* [PROBLEM DESCRIPTION]:
Add 75 to every coordinate in the answers, then write out again everything from the line with "You are a computer-use agent." down to the line with "point(205,996)", both included and requests included, and nothing beyond that. Leave the pictures out.

* [DATA TO PROCESS]:
▶
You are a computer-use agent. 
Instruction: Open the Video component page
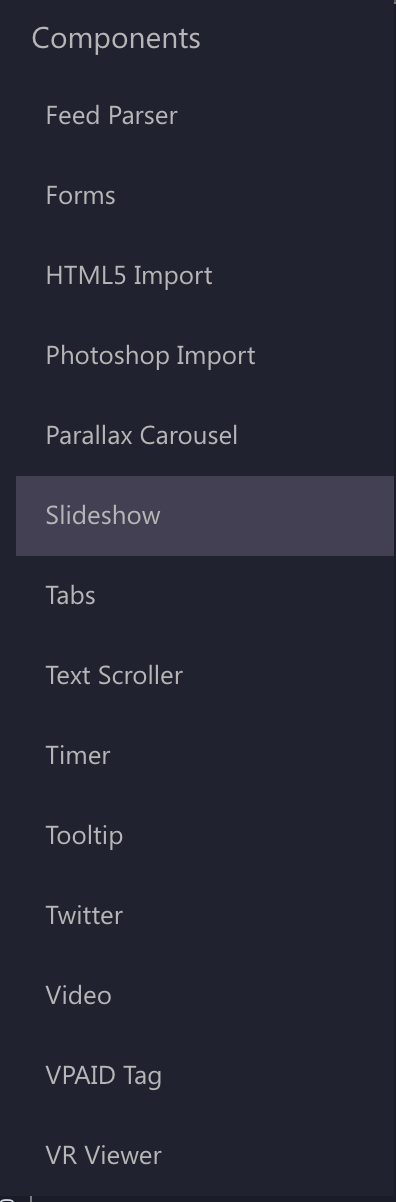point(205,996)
◀
▶
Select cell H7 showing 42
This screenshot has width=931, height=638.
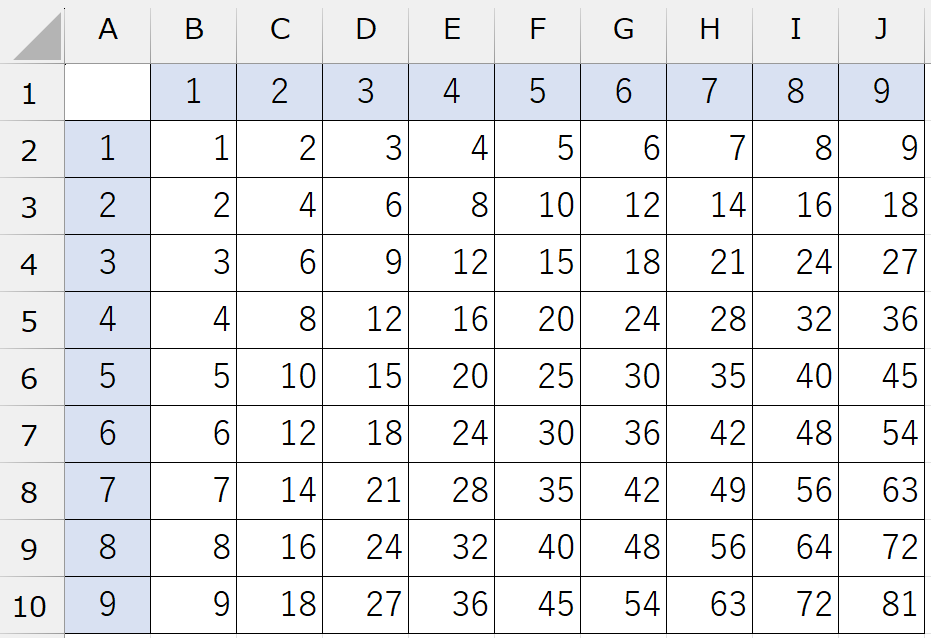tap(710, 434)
◀
* [EXERCISE ANSWER]:
You are a computer-use agent. 
Instruction: Open the Video component page
point(280,1071)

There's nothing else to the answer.